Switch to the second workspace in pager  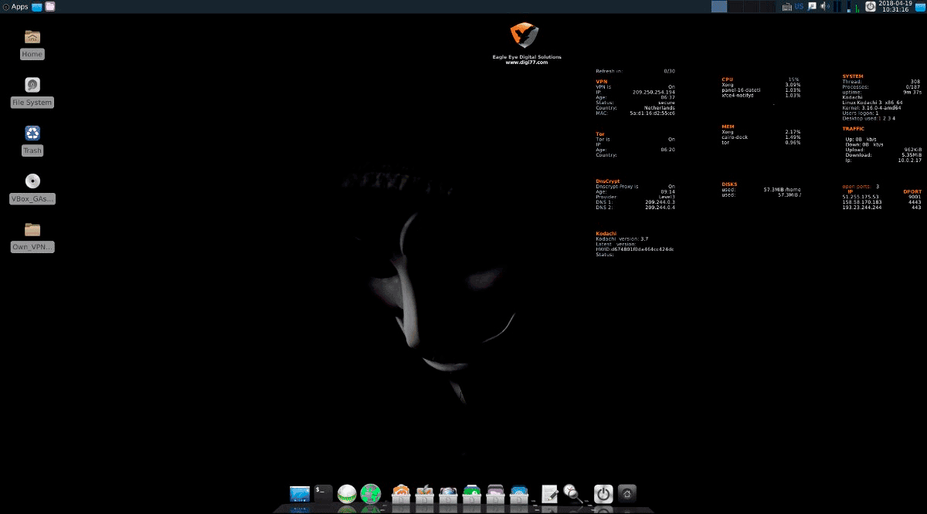pos(735,6)
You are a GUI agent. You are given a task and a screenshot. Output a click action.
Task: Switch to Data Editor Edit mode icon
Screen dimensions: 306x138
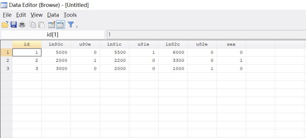pyautogui.click(x=51, y=25)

▸ **What you have to do**:
Beginning at the line that contains "Task: Switch to Data Editor Edit mode icon", retype each line of the data above through the very last one. Do not retype the pictures.

▸ **Solved problem**:
Task: Switch to Data Editor Edit mode icon
Screen dimensions: 306x138
pyautogui.click(x=51, y=25)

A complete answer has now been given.